Not ten minutes later I heard the scrabbling of foxish paws on metal and bolted outside to find that wily fox in the side pen again, trying to dig its way into the little shed. I'd never have believed that chickens could sound so humanlike when they are terrified, but they were all huddled up, one on top of another, in the corner of the shed, wailing like mourners at a funeral. Nath came bolting in with a handful of rocks and an axe but the fox slipped out through a hole he had dug and vanished. I am sitting awake, waiting to hear him again, so we can try and kill him before he makes a meal out of any more of our hens.

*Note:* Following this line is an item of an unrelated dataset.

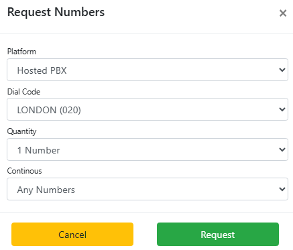Expand the chevron arrow beside Hosted PBX
The height and width of the screenshot is (250, 293).
click(282, 70)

I know it's Nature's way, I know that fox is doing what is natural to him, but I am furious at the wastage laid. It takes five or six months for hens to start laying, and in that time you get to know their funny little personalities, and you eagerly await the day that those months of feed and attention pays you back with their first egg. These chickens were the ones that would take over from our older girls, whose egg laying has become sporadic at best. I'm glad we can at least turn them into soup.
I stood outside tonight, in the chilly night air, wearing my pyjamas and barefeet, and I had that fox cornered between myself and a fence. He stared at me, his eyes flashing in the moonlight, and I saw his fear. His fur was up, his tail between his legs, and he quivered as he looked for a way to escape. As angry as I was that he had made my henhouse his hunting ground I feel strangely privileged to have been in that moment with him. It is a privilege anytime we are able to witness wild Mother Earth at her worst.
Tuesday, April 23, 2013
Our family is about to embark on an adventure, one that we are very excited about. I have posted before about our goal to reduce Nath's work hours so that he can spend more time at home, and so that we as a family can live more closely aligned to our values of living simply, frugally, environmentally and in a community-focused way.

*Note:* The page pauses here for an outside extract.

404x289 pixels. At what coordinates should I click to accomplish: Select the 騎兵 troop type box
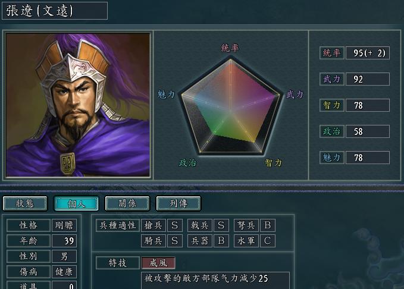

After much discussion we have decided that come September, Nath will be taking a year off from work to study from home. He plans to complete the Masters course (Mental Health Science) that he is halfway through, and also complete a Graduate Diploma in Grief and Loss Counselling. These qualifications will bring him closer to achieving his work and community goals in the future.
This decision will mean that he is home, full time. Obviously he will spend a proportion of this time with his head in the books, but he will also be spending much needed time gardening, playing with the kids, becoming involved in their school lives, watching them grow, nurturing our relationship, hunting, foraging, building on local relationships, making, fixing, growing and many other things that he has had limited time to do in the past.
Obviously, we will be living on significantly less money. We are okay with that. We are making plans and preparations to be able to do this without incurring great stress or sacrificing our QUALITY of life. We are looking into getting a milking goat and a hive of bees. We are building up our soils and constructing new garden beds. We are planning what we will be needing to grow, and when, and where. I will be making soap ahead of time so that it cures ready - one less thing we need to budget for. Little things like this, little ways of reskilling ourselves, will make all the difference.
Another change that we are busy preparing for is the change in the air that Winter brings. Winter Official is still a little over a month away, but the nights and mornings are cooling right down already and reminding me to do the seasonal 'change over'. First on the list was our clothing cupboards. I go through each of the kids' wardrobes, as well as our own, rotating summer clothes that will still fit next year to the top shelf, winter clothes to the more accessible shelves, and too small clothes to the charity basket. I 'stocktake' as I do this, making sure that each child will have enough to see them through the coming season, and making a list of things we are short on so that I can keep an eye out at opshops over the next few weeks. Next on the list is shoes. Summer shoes of Miya's that will fit Eden next summer get put away, Eden's summer shoes get handed down to smaller friends, and winter shoes are bought out for wearing.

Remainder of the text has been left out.